About . . . . Classes . . . . Books . . . . Vita . . . . Blog. . . . Podcast

by Peter Moskos

September 30, 2009

"Zero tolerance for what?"

Here's a great interview from Investigative Voice with Baltimore homicide detectives Irving Bradley and David Hollingsworth.
You had to be an actor. I had to convince you, what I was telling you to do was the right thing to do. Even though before I got you, you had torn out every window in the neighborhood, you had torn up somebody’s car, and threw a hatchet at somebody -- all of this prior to my arrival. I had to convince you that fighting me was wrong, and that it would be better for you to come with me and let me lock you up so I could solve your problem.

You see, we were on our own; the community is who you depended on. Those neighbors, they knew who the assholes were in the neighborhood. When they saw you confronting them, they would get on the phone and call the police and say, "Officer so-and-so is out there and I’m sure some shit is going to happen." And you would look around the corner and an officer would be coming for back-up, but that was initiated by the community. Because you protected them.
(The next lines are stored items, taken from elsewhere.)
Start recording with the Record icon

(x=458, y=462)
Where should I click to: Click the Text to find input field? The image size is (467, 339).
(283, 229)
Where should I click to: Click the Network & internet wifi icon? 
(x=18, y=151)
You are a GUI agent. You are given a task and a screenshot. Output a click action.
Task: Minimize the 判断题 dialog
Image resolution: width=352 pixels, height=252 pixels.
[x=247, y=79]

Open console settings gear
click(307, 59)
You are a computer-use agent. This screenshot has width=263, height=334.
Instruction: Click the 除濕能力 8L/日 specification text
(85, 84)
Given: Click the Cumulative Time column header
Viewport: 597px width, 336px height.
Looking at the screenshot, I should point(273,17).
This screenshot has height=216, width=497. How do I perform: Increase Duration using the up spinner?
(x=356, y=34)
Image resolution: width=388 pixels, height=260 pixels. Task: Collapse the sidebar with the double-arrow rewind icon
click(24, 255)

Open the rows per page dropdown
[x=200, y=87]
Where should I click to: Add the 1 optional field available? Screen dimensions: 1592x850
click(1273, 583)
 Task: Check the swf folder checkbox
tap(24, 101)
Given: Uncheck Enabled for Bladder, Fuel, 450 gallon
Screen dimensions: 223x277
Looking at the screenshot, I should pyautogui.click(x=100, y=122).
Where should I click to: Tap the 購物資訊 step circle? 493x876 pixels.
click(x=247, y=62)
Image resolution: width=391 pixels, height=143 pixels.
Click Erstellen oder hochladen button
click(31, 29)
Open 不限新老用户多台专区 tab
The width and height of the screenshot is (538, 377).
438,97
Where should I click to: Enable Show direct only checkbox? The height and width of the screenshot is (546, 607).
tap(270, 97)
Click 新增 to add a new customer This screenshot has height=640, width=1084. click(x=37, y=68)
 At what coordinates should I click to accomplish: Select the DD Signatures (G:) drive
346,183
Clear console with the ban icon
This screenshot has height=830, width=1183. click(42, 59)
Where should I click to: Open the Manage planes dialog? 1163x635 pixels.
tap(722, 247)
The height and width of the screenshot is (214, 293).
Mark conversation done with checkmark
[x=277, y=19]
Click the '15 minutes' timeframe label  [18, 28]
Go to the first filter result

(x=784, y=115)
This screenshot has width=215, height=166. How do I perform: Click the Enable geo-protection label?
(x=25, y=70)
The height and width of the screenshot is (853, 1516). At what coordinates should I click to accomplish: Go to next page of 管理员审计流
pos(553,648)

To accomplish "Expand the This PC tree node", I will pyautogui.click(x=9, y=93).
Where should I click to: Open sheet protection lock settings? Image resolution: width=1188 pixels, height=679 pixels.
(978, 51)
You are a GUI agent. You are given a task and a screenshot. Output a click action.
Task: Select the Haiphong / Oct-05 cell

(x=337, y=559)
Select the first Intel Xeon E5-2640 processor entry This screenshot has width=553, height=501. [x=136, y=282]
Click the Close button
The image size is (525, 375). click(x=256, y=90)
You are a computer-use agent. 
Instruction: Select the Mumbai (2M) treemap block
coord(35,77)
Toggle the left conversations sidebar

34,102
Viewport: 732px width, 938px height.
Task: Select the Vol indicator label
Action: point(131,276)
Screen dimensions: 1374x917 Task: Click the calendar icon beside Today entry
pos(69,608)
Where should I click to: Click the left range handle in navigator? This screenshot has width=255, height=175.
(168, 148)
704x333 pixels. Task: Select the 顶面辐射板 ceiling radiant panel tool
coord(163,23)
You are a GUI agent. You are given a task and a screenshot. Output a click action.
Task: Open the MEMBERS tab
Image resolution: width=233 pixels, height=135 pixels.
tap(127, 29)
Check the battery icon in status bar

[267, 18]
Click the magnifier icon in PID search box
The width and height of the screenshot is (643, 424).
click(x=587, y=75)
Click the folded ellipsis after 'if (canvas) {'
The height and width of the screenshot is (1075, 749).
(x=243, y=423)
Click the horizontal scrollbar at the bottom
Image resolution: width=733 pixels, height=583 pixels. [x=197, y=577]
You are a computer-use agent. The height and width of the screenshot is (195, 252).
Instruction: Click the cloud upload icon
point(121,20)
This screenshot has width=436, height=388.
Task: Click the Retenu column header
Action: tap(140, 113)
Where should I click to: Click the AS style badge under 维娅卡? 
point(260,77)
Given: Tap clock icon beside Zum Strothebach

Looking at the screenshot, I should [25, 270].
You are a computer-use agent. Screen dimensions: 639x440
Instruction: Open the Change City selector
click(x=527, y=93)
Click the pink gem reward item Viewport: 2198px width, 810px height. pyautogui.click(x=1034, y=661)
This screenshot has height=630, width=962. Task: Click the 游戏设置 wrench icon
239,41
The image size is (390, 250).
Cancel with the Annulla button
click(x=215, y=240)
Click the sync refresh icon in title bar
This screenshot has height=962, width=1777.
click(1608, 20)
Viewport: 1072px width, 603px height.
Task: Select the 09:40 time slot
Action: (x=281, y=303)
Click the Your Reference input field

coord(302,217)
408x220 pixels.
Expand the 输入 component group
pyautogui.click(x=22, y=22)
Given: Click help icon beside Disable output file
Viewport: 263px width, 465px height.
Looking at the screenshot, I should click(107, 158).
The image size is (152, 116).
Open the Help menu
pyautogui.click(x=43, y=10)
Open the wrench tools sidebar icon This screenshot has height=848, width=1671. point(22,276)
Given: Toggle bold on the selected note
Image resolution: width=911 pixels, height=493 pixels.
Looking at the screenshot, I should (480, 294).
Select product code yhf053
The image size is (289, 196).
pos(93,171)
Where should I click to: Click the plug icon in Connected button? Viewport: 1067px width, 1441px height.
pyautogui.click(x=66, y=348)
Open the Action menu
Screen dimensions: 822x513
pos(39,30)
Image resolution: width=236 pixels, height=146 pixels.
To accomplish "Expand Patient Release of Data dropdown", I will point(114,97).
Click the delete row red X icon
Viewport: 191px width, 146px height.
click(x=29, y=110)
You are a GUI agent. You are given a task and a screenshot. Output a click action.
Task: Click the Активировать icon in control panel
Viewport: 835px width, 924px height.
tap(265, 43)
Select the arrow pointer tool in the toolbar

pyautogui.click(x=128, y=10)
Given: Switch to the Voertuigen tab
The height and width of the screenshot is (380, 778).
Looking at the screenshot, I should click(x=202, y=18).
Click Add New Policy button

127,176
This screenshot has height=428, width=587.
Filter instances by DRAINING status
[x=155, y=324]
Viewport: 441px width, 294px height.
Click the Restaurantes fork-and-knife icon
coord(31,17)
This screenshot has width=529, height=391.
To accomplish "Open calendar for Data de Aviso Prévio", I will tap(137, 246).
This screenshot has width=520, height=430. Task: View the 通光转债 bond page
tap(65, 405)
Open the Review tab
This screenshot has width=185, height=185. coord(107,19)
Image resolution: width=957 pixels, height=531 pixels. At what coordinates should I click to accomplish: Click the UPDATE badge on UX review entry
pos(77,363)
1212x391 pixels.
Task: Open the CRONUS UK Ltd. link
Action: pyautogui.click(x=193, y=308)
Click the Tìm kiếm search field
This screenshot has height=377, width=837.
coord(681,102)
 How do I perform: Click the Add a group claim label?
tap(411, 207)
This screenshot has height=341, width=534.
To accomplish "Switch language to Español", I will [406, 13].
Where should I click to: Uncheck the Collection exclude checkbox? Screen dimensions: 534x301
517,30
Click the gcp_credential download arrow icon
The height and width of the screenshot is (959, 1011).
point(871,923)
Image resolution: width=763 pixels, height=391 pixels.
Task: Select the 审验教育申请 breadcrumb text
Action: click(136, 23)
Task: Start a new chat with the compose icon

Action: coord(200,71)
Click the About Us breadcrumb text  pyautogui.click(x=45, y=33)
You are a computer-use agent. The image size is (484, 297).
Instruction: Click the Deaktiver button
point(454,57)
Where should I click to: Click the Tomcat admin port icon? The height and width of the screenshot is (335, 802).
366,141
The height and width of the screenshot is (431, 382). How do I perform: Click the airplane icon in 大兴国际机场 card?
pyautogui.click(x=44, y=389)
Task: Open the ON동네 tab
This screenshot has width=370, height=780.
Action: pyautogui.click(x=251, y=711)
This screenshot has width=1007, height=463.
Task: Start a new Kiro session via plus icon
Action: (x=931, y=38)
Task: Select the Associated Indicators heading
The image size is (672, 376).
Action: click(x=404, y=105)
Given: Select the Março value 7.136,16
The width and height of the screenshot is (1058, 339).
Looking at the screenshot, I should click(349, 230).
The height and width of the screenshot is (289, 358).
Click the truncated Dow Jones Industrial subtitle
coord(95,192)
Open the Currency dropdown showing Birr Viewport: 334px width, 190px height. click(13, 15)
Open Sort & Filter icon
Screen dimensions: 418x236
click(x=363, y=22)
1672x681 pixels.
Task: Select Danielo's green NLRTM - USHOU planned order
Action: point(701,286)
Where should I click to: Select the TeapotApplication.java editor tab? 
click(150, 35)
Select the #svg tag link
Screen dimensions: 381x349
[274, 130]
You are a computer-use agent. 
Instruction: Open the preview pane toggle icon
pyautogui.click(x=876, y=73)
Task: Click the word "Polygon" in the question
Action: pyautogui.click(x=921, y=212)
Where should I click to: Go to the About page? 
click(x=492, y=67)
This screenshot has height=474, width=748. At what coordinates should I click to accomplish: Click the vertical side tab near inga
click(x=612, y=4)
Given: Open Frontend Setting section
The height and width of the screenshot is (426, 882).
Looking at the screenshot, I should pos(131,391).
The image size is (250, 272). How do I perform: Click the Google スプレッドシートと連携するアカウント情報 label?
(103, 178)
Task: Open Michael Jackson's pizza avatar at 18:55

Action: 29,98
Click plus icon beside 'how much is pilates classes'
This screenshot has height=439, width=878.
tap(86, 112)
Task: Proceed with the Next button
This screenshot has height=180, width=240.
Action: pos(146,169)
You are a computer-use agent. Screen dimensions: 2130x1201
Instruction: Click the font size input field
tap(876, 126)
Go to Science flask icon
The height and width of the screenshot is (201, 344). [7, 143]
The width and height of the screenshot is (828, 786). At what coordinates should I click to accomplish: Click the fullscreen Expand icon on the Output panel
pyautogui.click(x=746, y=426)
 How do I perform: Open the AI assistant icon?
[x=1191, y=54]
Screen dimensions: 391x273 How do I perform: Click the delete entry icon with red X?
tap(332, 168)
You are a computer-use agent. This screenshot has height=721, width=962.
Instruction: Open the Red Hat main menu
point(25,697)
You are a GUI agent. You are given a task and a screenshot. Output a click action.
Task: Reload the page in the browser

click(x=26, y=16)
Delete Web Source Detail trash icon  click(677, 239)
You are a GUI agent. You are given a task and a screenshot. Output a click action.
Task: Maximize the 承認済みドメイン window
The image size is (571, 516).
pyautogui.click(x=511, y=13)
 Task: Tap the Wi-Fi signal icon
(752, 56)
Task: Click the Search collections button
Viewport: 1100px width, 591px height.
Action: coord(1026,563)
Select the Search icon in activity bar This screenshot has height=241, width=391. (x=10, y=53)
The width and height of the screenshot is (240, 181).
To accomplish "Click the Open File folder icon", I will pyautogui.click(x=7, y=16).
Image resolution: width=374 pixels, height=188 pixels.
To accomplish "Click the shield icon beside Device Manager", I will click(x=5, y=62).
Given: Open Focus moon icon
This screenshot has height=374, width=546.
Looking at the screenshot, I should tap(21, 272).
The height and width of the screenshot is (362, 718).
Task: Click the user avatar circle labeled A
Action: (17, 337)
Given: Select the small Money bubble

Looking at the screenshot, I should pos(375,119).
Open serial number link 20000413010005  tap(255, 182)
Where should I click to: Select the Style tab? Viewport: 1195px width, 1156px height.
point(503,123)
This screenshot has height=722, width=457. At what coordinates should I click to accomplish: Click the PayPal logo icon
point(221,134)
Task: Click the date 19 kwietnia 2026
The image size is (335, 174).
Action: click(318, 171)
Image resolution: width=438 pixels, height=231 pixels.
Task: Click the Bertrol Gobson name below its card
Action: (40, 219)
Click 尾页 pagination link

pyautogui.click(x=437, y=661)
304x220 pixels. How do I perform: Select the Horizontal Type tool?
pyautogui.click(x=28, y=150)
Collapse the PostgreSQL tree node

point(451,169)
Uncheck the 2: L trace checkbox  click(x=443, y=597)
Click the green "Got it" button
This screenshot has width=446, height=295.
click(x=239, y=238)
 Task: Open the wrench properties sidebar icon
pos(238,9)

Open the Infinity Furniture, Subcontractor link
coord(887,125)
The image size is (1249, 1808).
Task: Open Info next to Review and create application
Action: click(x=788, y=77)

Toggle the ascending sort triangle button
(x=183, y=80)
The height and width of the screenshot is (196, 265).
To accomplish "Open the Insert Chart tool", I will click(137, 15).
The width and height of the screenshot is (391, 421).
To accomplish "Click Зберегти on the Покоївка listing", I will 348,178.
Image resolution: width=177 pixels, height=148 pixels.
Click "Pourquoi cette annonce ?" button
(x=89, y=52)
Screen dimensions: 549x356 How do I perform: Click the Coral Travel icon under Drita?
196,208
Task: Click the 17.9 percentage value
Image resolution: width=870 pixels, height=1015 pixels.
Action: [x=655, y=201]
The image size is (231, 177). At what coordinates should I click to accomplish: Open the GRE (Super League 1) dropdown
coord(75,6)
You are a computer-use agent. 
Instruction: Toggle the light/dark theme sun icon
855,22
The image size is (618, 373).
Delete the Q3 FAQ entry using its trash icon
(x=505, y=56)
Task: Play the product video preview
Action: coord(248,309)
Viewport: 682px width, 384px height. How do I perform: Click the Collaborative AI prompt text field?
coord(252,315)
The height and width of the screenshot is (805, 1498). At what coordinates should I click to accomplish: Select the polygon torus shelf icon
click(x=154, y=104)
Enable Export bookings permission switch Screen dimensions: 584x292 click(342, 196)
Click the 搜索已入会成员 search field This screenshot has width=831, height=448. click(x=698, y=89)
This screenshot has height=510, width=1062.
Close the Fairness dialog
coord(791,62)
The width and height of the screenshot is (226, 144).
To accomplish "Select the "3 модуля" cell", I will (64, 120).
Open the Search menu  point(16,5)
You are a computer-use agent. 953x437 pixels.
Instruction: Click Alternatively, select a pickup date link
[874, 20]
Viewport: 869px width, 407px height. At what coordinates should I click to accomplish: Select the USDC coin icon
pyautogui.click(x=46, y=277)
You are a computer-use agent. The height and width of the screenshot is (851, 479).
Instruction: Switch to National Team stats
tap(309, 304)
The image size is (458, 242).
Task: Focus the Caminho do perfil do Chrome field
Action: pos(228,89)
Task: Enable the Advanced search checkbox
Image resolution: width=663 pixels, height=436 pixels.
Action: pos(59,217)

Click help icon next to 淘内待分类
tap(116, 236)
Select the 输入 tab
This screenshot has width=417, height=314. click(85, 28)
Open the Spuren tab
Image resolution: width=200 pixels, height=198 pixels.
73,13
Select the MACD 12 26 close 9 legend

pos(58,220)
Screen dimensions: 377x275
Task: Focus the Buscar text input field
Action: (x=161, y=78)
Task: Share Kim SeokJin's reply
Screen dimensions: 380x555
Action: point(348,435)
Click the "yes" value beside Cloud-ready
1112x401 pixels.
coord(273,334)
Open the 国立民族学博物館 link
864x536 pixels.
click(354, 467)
The worse thing they could have ever done is put everybody in a car and create this 911 system without proper instructions. Because what is an emergency to you is not necessarily an emergency to me. You call 911 and say, My cat is stuck up on the fire escape." And another guy calls 911 and says, "I have stabbing in progress and if someone doesn’t get here soon he’s going to die." Both are 911 calls.

But the officer in the car has got to go; he does not have the discretion to say, "Okay, that cat got up there, he can stay there.
You should know the players, you should know who is on your post. If you have a 64- year-old man on your post, I would know him. Like I said, it’s the basics that are lost.
"You really can’t arrest your way out of the problem," Bradley says.

When I was a cop, I met the mayor in 2001. One meeting. One-on-one. Nice guy, I thought. I remember telling him, "You know, Mr. Mayor, you can't arrest your way of the problem." He looked at me quizzically and said, "Why not?"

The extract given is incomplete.